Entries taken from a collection
..........
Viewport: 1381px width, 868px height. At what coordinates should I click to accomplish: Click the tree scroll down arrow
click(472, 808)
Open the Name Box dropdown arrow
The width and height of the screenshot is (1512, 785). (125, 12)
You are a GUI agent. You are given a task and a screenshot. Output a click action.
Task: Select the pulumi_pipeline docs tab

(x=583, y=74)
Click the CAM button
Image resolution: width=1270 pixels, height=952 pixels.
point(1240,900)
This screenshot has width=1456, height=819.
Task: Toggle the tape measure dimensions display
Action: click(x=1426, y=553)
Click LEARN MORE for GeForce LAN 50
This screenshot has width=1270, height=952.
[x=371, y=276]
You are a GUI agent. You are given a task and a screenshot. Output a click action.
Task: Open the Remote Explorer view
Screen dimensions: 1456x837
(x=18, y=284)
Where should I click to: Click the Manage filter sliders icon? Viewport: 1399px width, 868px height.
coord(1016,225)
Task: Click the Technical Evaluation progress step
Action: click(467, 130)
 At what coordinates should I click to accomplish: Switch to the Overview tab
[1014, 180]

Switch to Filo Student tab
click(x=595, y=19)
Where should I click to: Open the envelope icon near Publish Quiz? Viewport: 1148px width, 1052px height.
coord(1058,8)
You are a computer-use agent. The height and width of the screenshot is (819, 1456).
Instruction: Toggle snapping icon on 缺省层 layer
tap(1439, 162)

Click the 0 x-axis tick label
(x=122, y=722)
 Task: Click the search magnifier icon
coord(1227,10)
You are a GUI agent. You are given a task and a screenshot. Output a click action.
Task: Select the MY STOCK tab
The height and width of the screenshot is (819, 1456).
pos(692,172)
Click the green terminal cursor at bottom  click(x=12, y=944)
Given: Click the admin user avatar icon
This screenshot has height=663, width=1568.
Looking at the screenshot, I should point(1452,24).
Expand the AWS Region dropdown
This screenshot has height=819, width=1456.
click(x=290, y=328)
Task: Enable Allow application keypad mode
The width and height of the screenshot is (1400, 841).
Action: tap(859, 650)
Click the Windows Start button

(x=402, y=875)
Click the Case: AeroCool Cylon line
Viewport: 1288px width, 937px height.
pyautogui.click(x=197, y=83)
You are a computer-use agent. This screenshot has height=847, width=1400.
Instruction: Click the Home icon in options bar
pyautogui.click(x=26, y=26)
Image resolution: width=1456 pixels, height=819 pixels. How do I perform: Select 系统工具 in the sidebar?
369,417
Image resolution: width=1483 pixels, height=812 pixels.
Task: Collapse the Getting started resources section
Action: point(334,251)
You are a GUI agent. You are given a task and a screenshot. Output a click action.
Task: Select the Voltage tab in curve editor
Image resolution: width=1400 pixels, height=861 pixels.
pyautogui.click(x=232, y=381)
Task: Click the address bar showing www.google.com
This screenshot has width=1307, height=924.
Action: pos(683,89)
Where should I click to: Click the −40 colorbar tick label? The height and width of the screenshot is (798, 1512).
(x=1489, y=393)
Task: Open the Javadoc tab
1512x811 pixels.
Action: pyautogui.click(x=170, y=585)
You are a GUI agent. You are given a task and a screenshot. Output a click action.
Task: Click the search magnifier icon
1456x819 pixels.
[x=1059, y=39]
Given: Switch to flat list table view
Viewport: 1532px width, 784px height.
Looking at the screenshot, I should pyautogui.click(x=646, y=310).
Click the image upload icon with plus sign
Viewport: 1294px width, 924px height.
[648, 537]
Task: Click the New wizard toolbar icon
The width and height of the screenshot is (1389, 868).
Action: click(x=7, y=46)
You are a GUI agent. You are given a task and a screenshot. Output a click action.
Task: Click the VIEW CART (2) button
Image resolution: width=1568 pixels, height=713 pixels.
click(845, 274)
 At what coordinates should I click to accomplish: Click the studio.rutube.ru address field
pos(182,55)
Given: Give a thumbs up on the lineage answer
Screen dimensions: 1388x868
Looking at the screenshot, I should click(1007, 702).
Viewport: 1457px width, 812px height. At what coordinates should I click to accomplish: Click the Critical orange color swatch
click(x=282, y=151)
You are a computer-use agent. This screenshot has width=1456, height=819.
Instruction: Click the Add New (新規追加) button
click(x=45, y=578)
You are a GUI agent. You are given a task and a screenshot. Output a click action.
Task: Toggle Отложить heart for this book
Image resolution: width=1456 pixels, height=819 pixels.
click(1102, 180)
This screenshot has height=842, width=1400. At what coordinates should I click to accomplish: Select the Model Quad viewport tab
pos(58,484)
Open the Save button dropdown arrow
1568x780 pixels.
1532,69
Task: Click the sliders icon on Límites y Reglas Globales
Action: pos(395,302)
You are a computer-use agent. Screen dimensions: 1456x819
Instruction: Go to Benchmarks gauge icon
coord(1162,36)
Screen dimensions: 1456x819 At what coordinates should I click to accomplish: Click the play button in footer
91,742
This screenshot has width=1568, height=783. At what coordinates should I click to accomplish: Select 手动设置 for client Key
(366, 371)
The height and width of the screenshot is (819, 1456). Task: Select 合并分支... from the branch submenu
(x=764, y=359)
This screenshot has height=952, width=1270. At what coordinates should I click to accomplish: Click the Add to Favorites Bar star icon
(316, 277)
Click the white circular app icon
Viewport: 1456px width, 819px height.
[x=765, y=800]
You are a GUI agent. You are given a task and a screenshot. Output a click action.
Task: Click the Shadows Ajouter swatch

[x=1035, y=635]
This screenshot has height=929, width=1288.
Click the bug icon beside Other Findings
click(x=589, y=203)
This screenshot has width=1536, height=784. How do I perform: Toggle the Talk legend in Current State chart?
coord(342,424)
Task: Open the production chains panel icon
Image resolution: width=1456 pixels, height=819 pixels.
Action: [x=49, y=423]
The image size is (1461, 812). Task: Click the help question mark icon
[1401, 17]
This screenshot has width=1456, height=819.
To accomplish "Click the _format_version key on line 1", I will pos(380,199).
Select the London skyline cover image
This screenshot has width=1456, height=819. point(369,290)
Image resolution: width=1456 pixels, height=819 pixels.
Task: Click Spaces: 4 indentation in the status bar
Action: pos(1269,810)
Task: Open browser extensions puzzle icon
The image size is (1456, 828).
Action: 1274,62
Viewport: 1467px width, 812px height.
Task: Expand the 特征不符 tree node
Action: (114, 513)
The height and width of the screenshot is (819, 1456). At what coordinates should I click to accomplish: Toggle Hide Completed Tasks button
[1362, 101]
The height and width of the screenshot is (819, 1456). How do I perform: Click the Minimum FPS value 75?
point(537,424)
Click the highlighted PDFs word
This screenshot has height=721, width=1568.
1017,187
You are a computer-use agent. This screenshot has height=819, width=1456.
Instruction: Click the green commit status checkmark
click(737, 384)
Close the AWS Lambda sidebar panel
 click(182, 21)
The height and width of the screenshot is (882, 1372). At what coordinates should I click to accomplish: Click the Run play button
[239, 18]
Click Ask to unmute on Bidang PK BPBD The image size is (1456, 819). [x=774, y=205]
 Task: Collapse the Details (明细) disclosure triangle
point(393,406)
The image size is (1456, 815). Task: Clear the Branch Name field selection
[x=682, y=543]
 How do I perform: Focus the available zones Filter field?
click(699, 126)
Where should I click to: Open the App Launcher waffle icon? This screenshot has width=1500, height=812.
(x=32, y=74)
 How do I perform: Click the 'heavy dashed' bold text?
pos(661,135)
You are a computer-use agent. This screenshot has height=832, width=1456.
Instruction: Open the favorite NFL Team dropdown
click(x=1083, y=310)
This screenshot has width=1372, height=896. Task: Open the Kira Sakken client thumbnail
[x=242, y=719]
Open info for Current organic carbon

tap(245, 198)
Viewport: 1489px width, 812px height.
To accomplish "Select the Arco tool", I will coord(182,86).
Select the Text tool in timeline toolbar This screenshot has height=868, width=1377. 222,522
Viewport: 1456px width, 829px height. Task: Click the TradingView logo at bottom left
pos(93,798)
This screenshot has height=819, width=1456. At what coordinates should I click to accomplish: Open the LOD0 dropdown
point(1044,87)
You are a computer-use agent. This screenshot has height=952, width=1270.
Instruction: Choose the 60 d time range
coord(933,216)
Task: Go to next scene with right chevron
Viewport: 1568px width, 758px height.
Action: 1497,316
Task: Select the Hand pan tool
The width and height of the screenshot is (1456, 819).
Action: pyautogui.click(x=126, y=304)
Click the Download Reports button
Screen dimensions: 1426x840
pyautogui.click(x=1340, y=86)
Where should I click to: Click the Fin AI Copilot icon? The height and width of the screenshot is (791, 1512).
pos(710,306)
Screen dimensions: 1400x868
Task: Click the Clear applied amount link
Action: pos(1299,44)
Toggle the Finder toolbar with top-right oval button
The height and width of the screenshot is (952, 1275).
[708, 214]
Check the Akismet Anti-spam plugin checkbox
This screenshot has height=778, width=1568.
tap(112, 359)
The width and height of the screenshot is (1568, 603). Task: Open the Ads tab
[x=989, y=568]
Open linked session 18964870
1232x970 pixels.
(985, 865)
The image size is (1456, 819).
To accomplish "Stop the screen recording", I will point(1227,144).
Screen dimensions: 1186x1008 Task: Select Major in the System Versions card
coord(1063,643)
..........
What the task asks:
Copy out, in full, each line above that has the word "will" in it.

Answer box:
To accomplish "Click the _format_version key on line 1", I will pos(380,199).
To accomplish "Select the Arco tool", I will coord(182,86).
To accomplish "Stop the screen recording", I will point(1227,144).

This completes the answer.